- Data supplied -
· · · ·

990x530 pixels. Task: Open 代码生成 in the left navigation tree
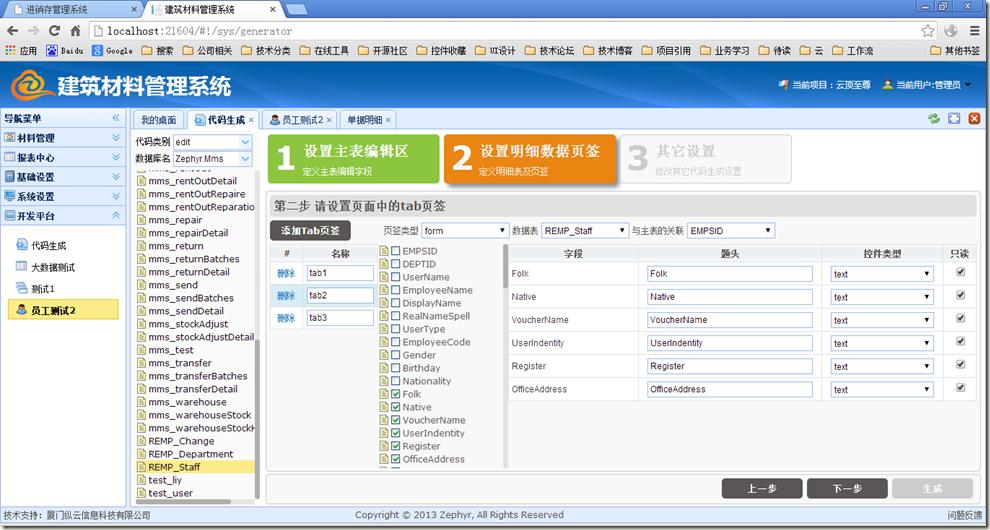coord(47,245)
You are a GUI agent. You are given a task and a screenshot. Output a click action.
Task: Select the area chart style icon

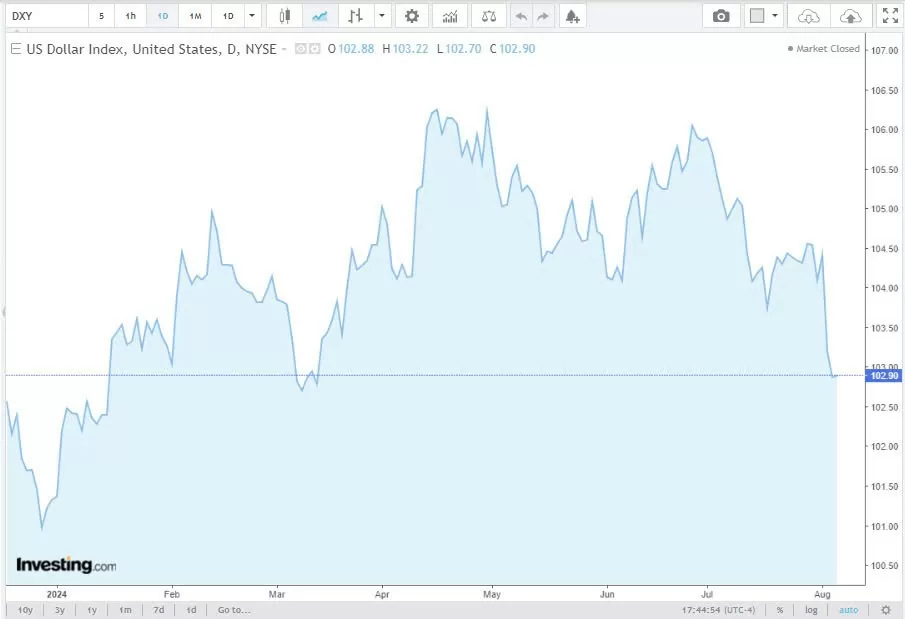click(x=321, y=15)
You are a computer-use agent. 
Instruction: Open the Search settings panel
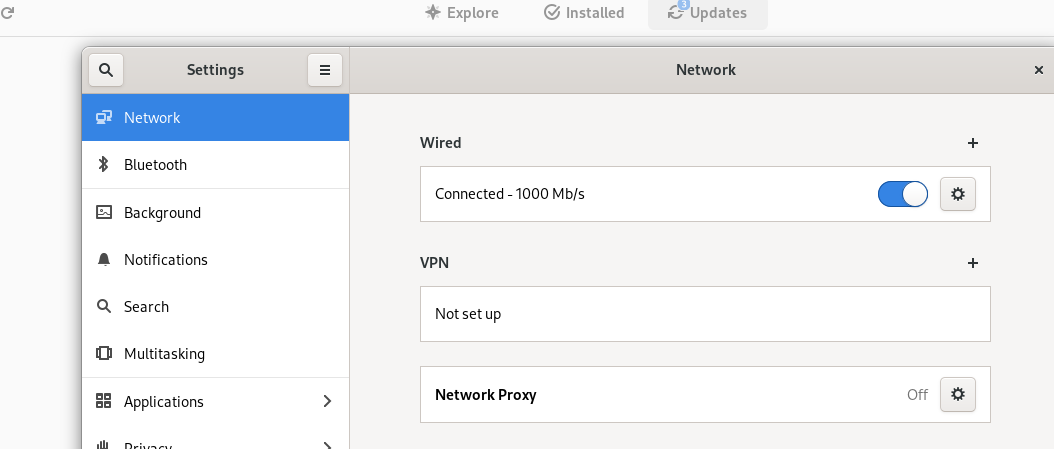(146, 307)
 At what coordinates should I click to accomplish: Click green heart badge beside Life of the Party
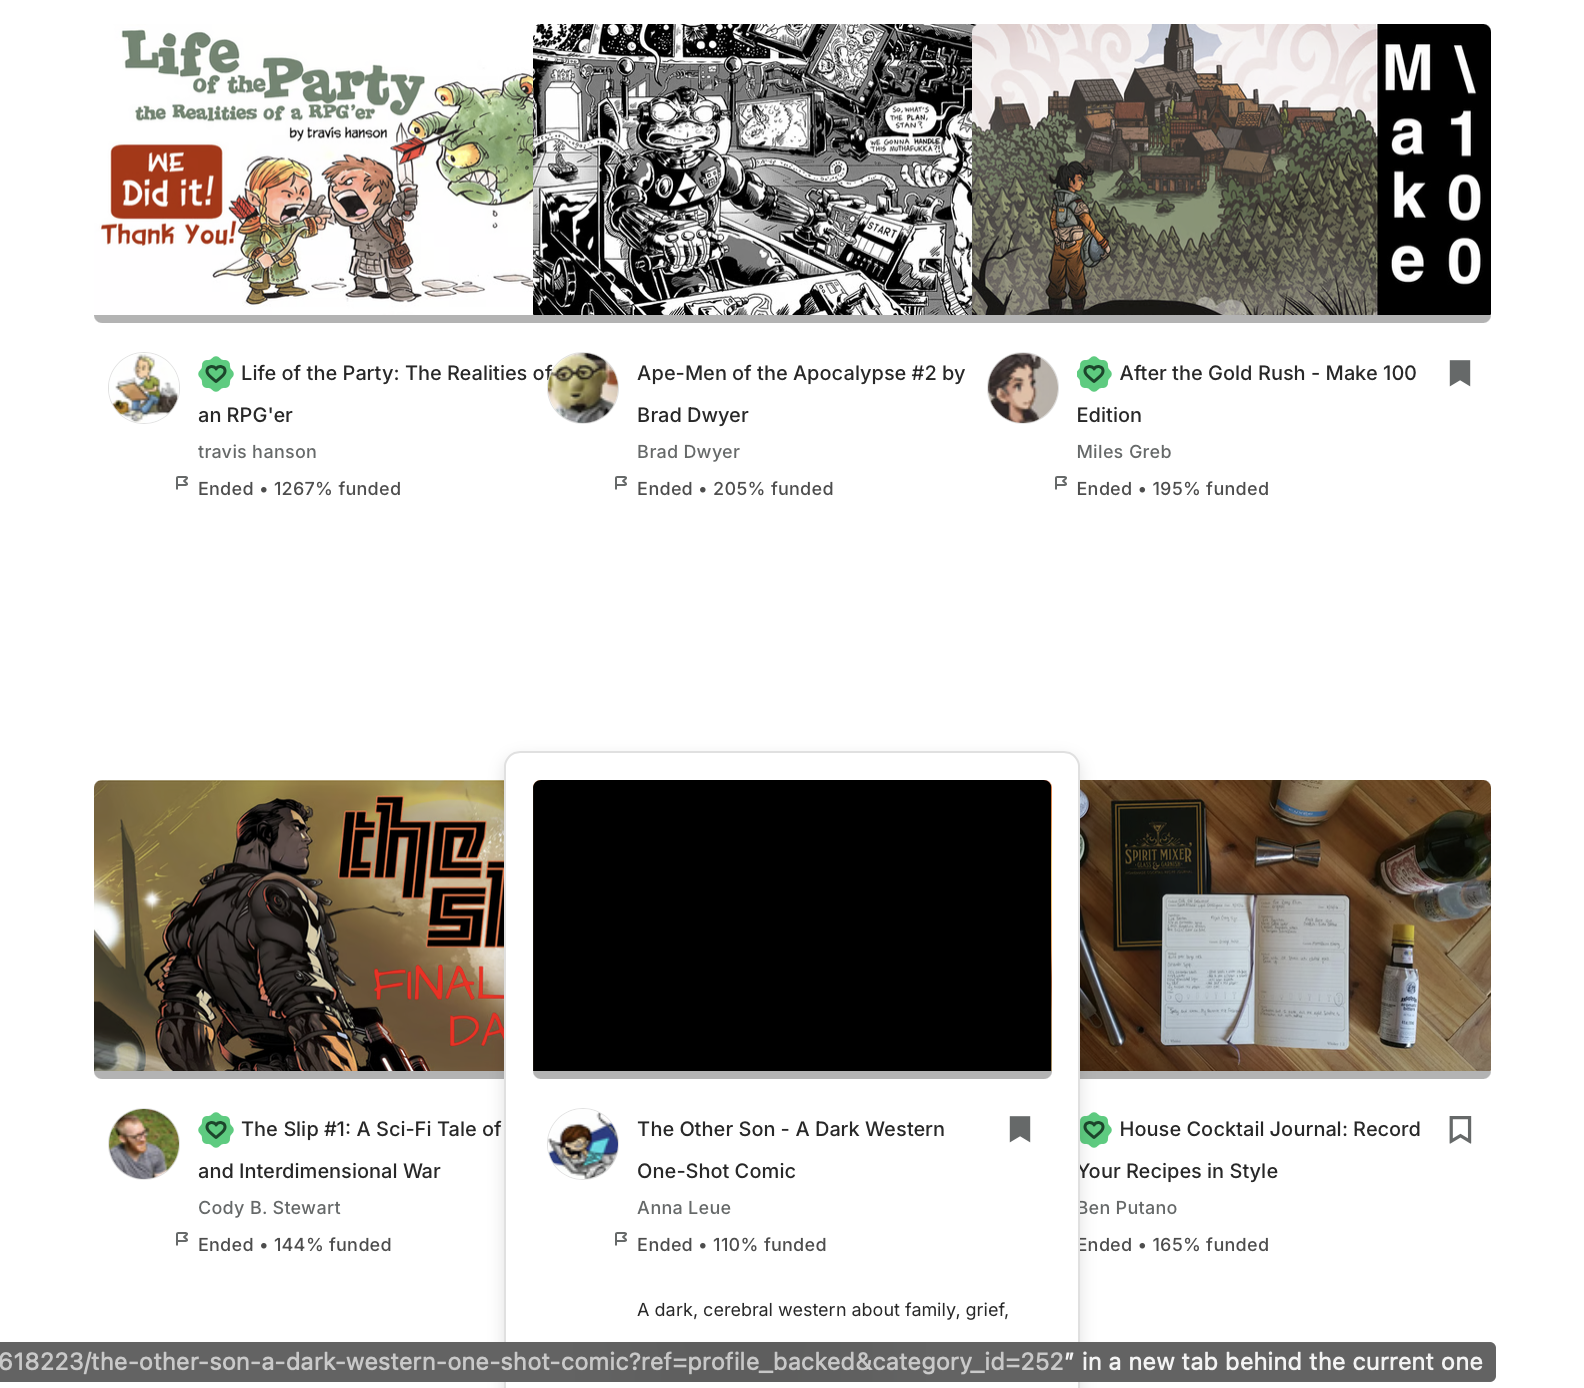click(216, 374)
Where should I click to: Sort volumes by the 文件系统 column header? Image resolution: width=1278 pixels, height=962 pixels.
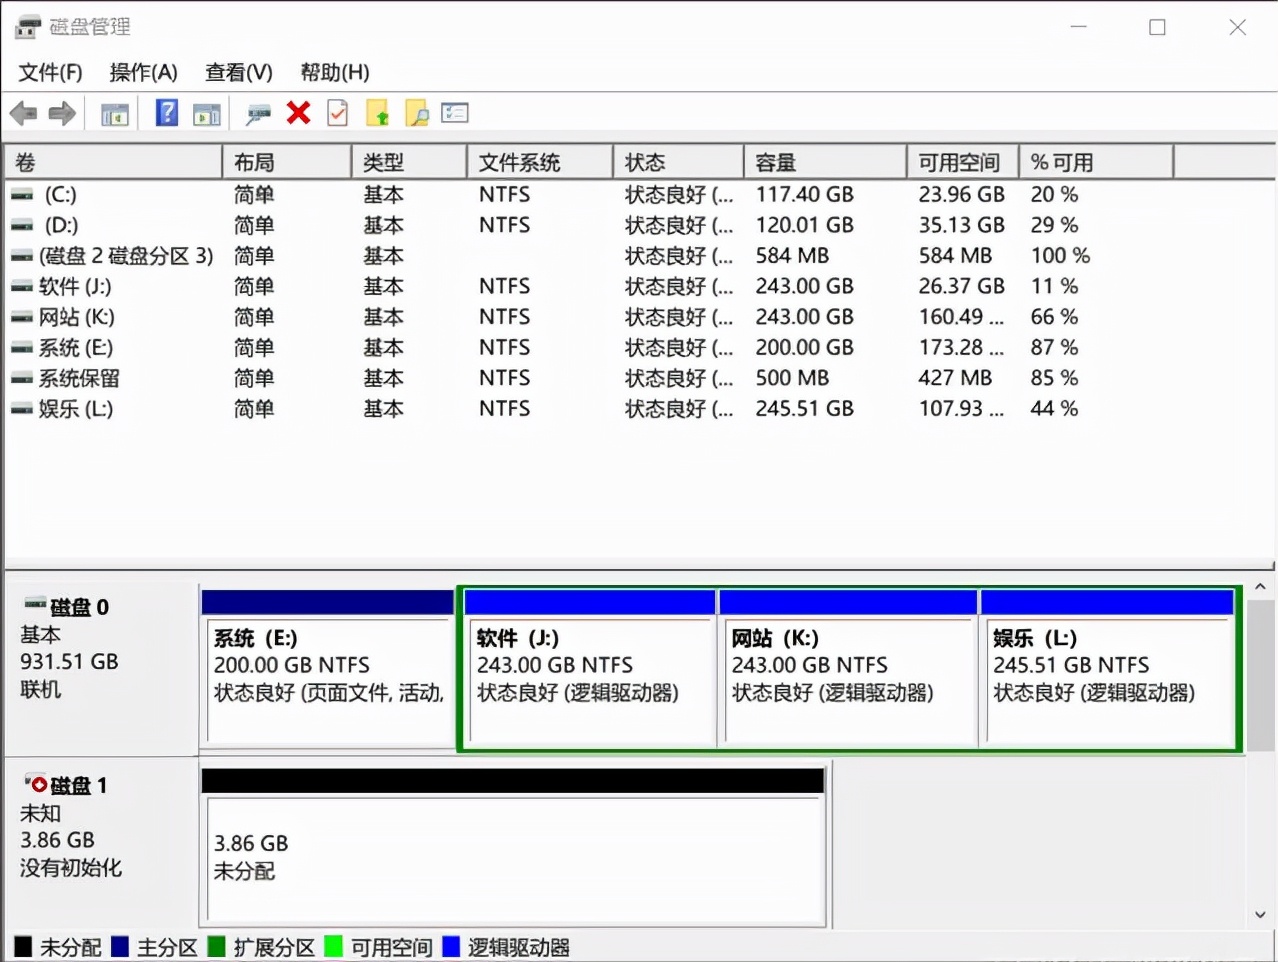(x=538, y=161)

· · · ·

- Exercise -
Copy every one of the records above word for word, leaving out the pictures.

- Complete answer -
990x530 pixels. Task: Open 代码生成 in the left navigation tree
coord(47,245)
You are a GUI agent. You are given a task and a screenshot. Output a click action.
Task: Select the area chart style icon

click(x=321, y=15)
You are a computer-use agent. 
Instruction: Open the Search settings panel
(146, 307)
 At what coordinates should I click to accomplish: Click green heart badge beside Life of the Party
click(216, 374)
Where should I click to: Sort volumes by the 文件系统 column header? Image resolution: width=1278 pixels, height=962 pixels.
(x=538, y=161)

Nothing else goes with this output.